Conservation shophouses are very limited in supply in Singapore and there no more new addition of conservation shophouses to the existing pool. This shophouse is also located in close proximity to Tanjong Pagar City where offices command a premium. It is also within about 10 mins drive to Marina Bay Sands and 20 mins drive to Changi International Airport. The 3-storey CBD conserved shophouse will also benefit from the Draft Master Plan 2019 CBD Incentive Scheme.

A recent A JLL research report referring to the CBD Incentive Scheme, called it “visionary” and “bold”. The Urban Redevelopment Authority (URA) released information about the scheme on March 27, and it offers 25-30% higher plot ratios for owners who convert office buildings over 20 years old to other complementary uses in the CBD such as residential and hotel use.

JLL thinks this will motivate several owners to convert older buildings into state-of-the-art developments with modern offices, apartments and hotels. The JLL research has also identified over 20 buildings, which may qualify for the CBD incentive scheme.

“These new developments will bring new residents of all ages, tourists and digital nomads into the district, allowing for more 24/7 activities and potentially more restaurants, events and even schools. Sophisticated occupiers now prioritise hospitality, health and lifestyle amenities in their choice of office locations.”

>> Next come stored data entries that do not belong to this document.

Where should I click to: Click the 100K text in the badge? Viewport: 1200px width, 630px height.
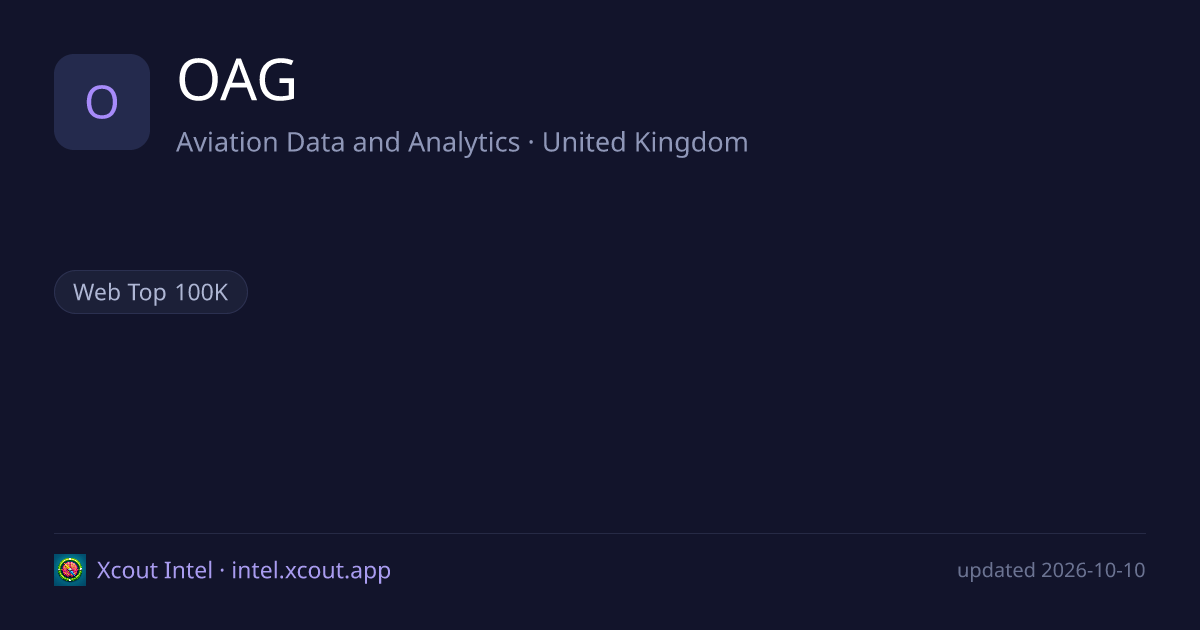point(202,292)
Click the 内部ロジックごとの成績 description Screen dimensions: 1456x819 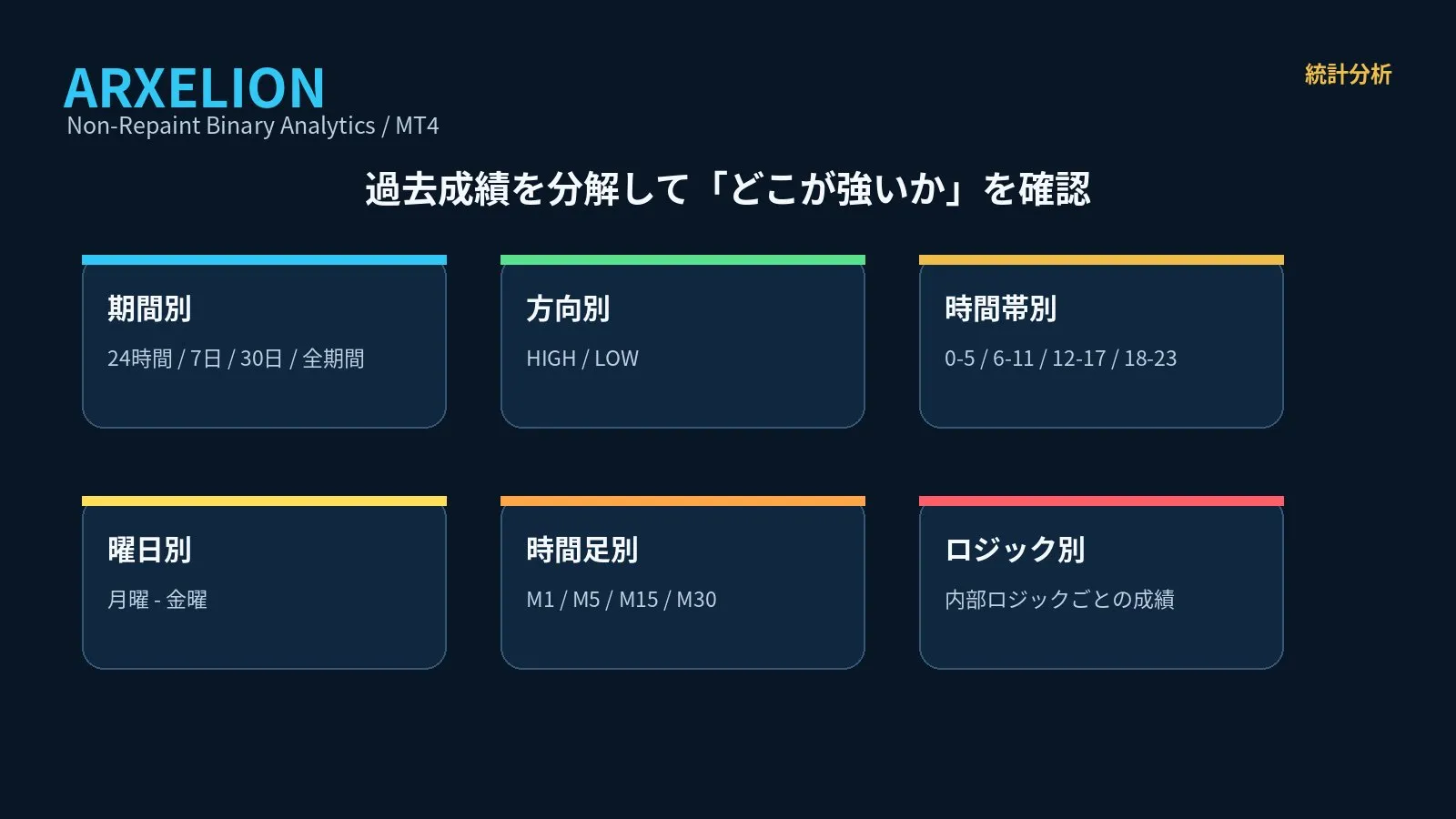tap(1059, 600)
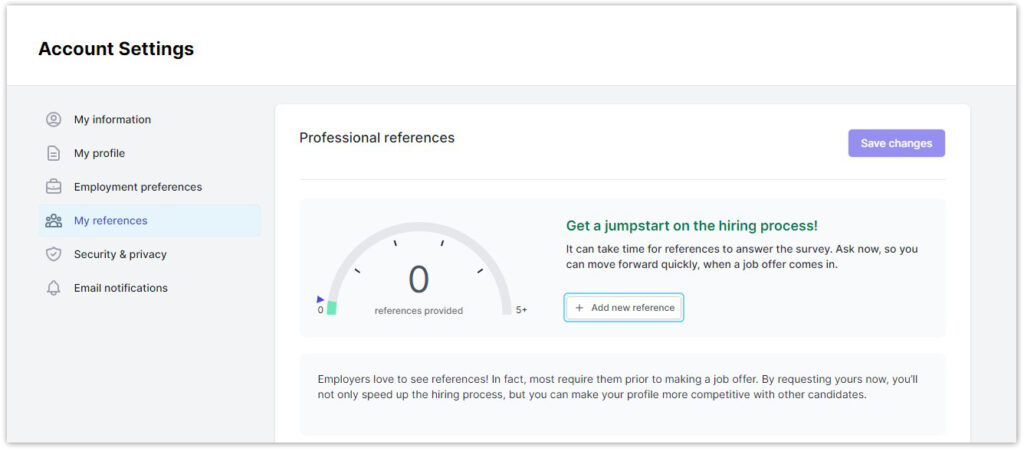Viewport: 1024px width, 451px height.
Task: Click the people icon beside My references
Action: (x=54, y=221)
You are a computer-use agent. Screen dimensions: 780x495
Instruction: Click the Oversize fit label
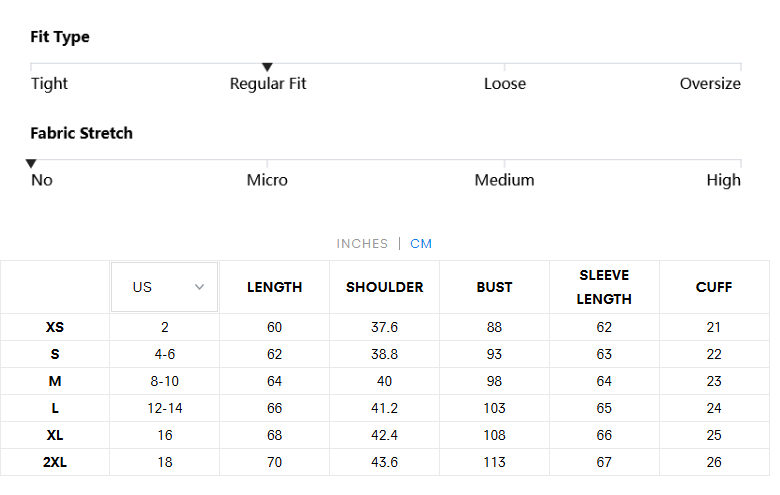click(710, 84)
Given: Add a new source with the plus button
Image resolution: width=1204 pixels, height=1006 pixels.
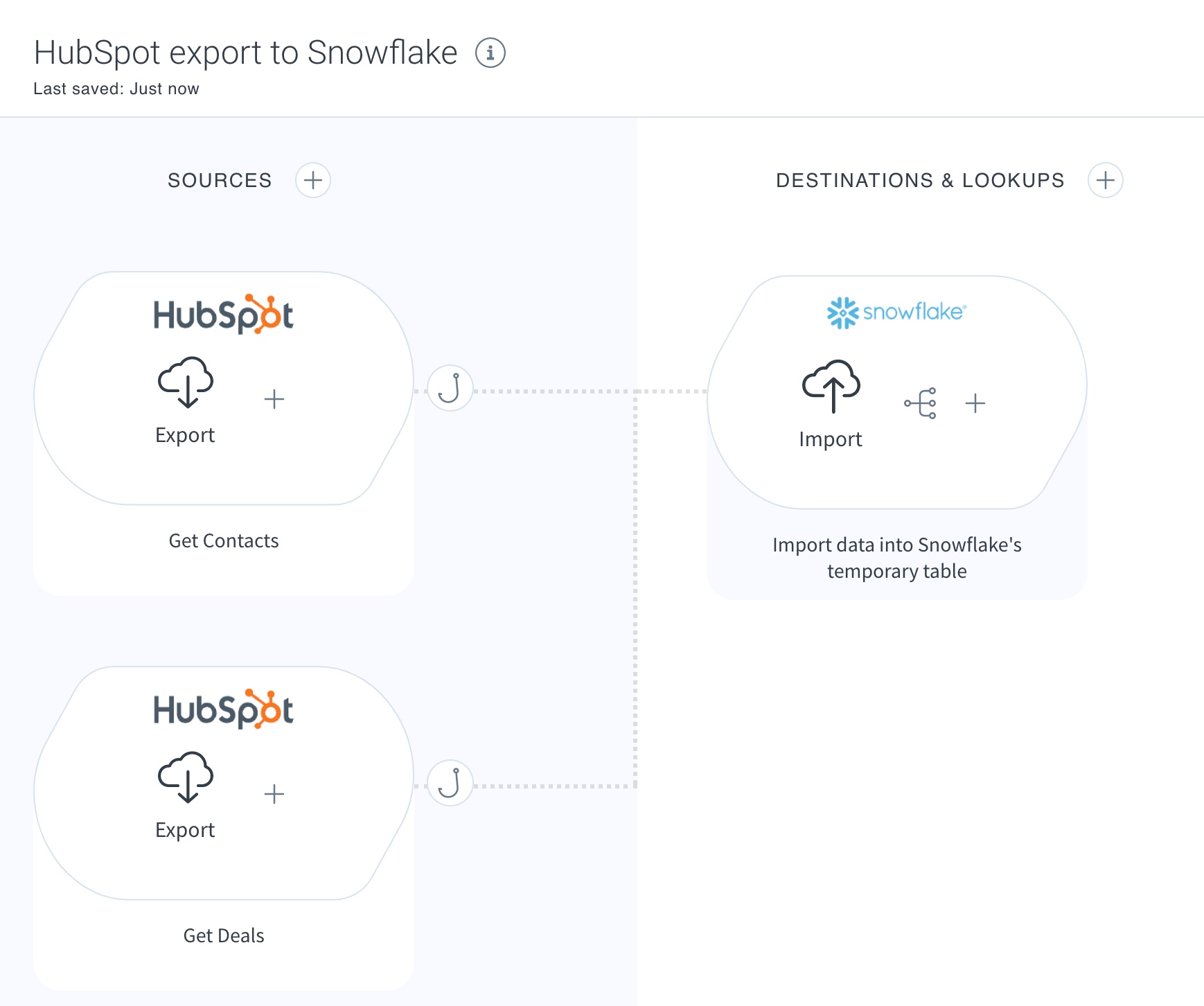Looking at the screenshot, I should pyautogui.click(x=313, y=181).
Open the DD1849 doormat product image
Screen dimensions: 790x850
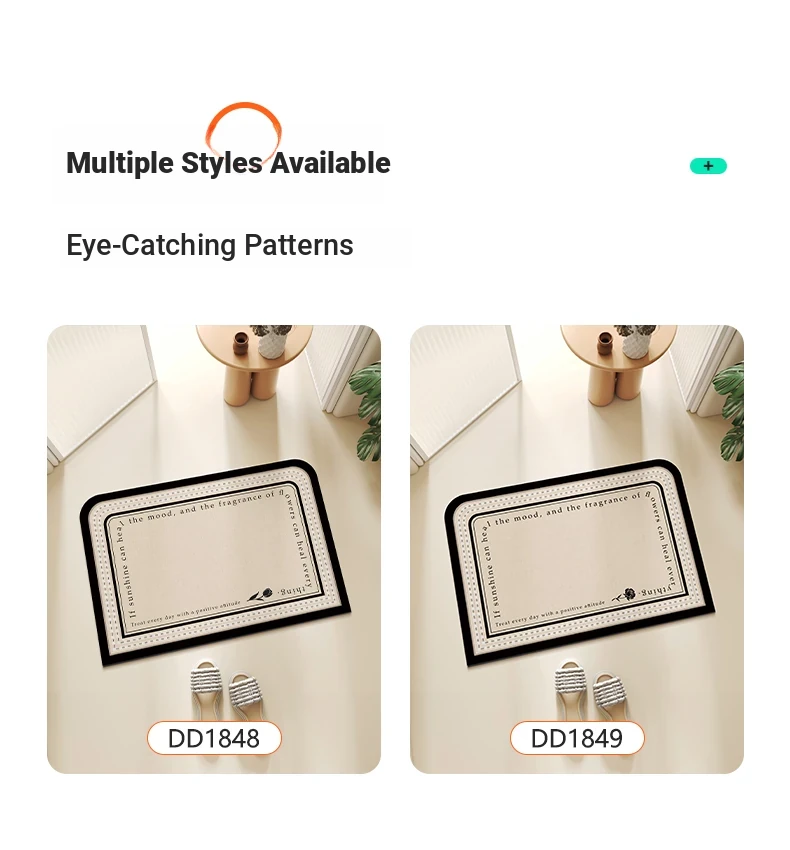(x=577, y=549)
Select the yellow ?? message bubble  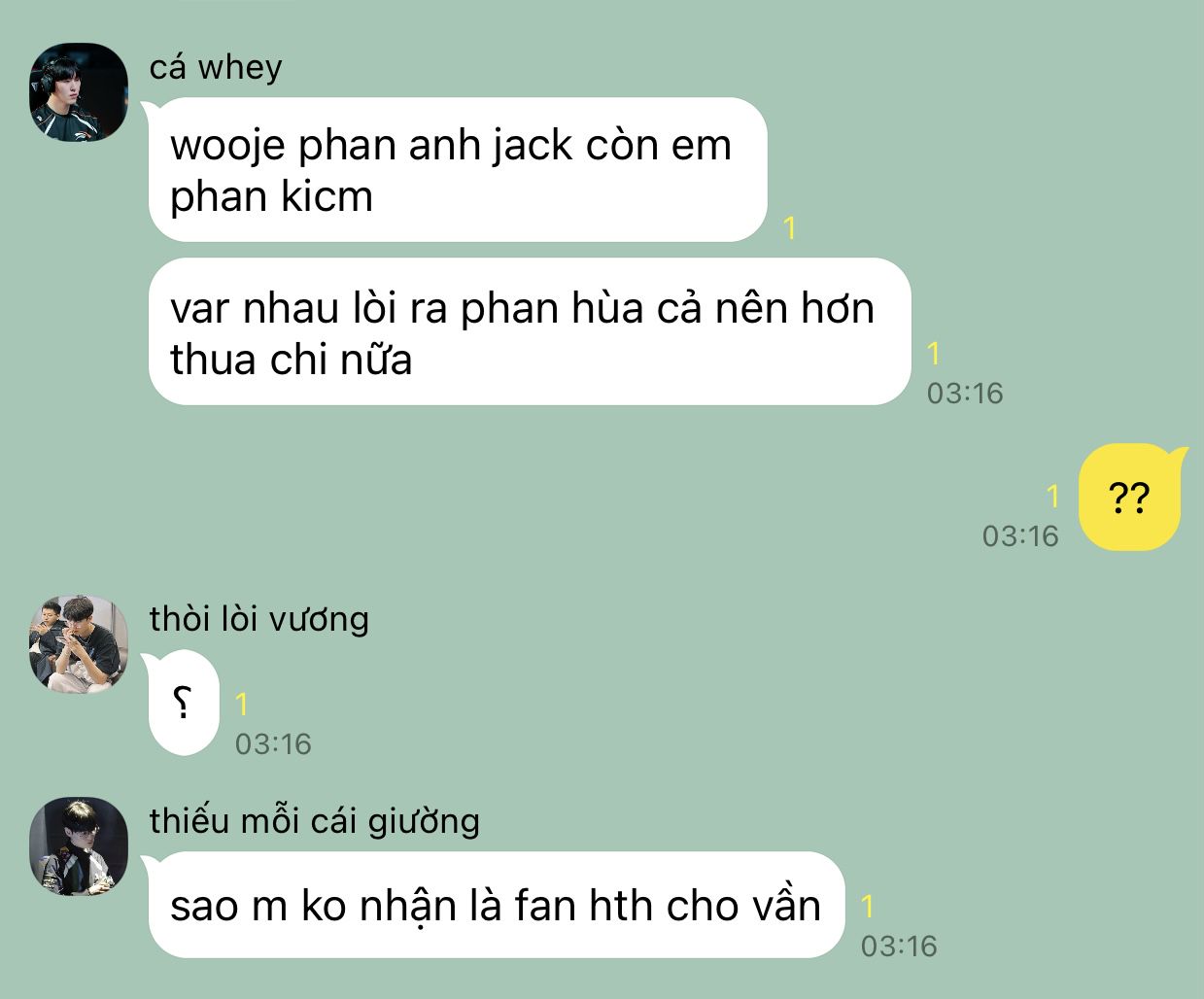click(1130, 498)
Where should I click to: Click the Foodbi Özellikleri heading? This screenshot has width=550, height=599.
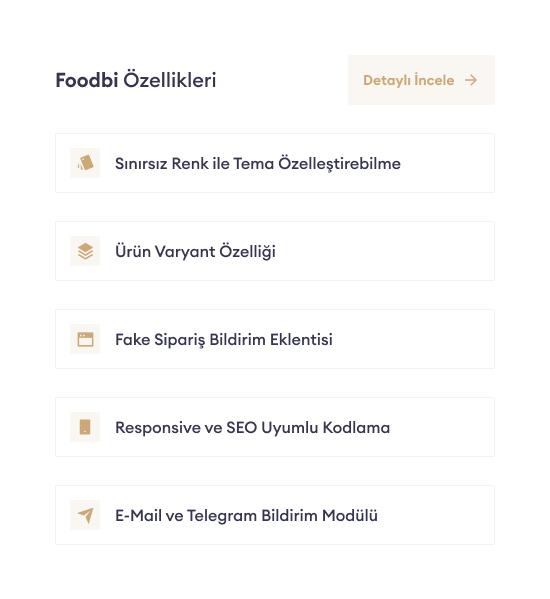[x=136, y=80]
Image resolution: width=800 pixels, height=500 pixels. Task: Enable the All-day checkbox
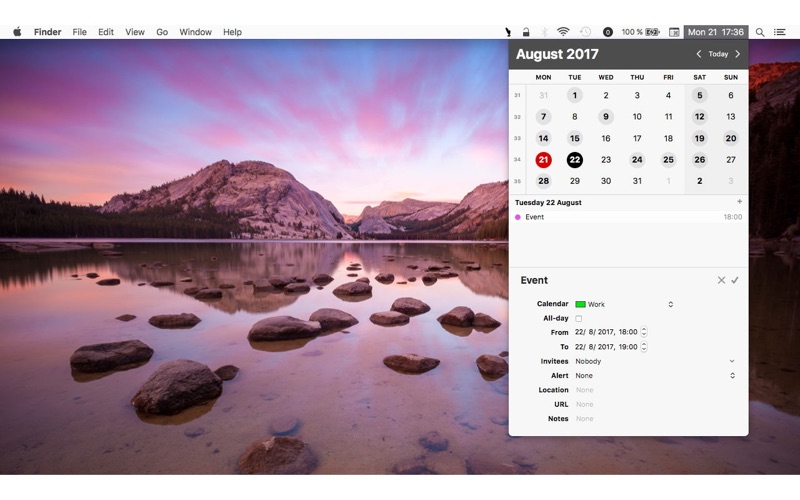(578, 318)
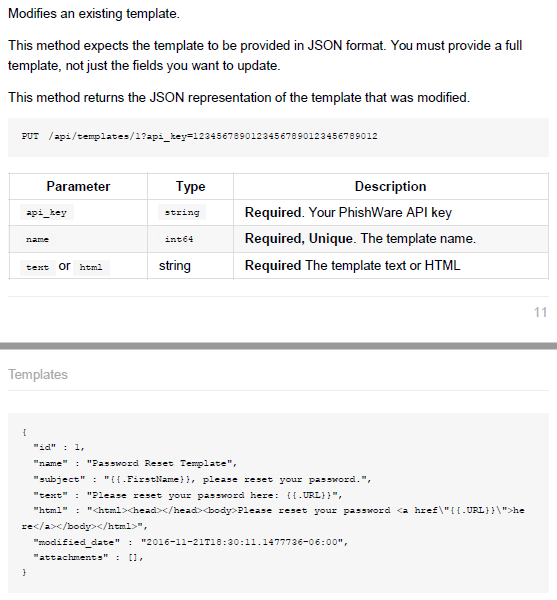Click the Templates section heading
This screenshot has height=600, width=557.
38,374
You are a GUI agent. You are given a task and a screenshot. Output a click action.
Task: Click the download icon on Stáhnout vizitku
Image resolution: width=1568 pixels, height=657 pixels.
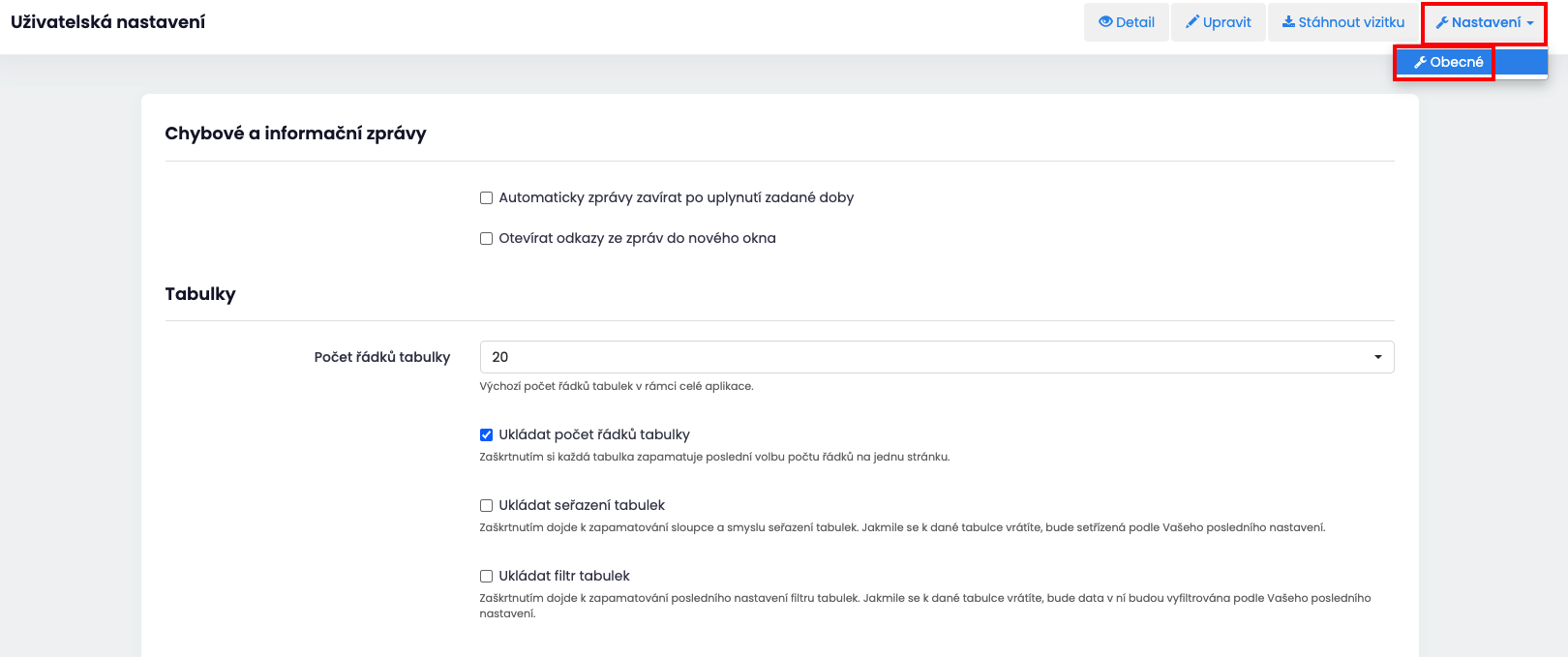[1288, 22]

The JLL research noted that Singapore is already the location of choice for regional headquarters, especially for technology companies due to its quality of life and attractiveness for talent, supportive conducive government policies and funding and competitive occupancy costs. It said that it was confident this revitalisation initiative will uplift Singapore’s CBD and further widen Singapore’s lead as a top global city for talent, companies and capital.

JLL believes that the withdrawal of older office stock as envisioned by the CBD Incentive Scheme, will also help to accelerate Singapore’s decentralisation strategy to enhance sustainability, reduce commuting and enliven its decentralised gateways.

“Office occupiers displaced by the withdrawal of older office stock in the CBD will need new premises. This gives the government more scope to release land parcels outside the CBD in decentralised gateways such as Jurong East, Woodlands and Tampines to expedite the development of these hubs.

“With limited new supply of office space in the CBD expected and potential initiation of redevelopment projects, we expect CBD office rents to continue to rise over the next five years, barring any demand shocks. This would also likely widen the rental gap between CBD and suburban hubs, and motivate more businesses to consider moving some operations out of the CBD.”

The report said that the CBD Incentive Scheme provides incentives to encourage the conversion of older office buildings in the southern portion of the CBD for complementary residential or hotel uses. The CBD Incentive Scheme covers buildings over 20 years old on sites that meet a minimum size criteria and provides for 25-30% higher plot ratio if noncommercial uses are proposed.

The research noted that rezoning and gross plot ratio incentive schemes have worked well in Singapore in the past. It drew attention in particular to how several sites in Bukit Timah were rezoned from Industrial to Residential in the year 1993, to motivate factory owners to redevelop the buildings into condominiums. Higher plot ratios were assigned to these sites and the payment of development charge was waived. Due to this plan, the area was rejuvenated into an exclusive residential enclave close to the city.

The CBD Incentive Scheme also directly and proactively catalyses the reshaping of Singapore’s CBD to address transport concerns and plants the seeds for more integrated livework-play developments, the research said. This will likely uplift Singapore’s downtown CBD and further widen our lead as a top global city for talent, companies and capital.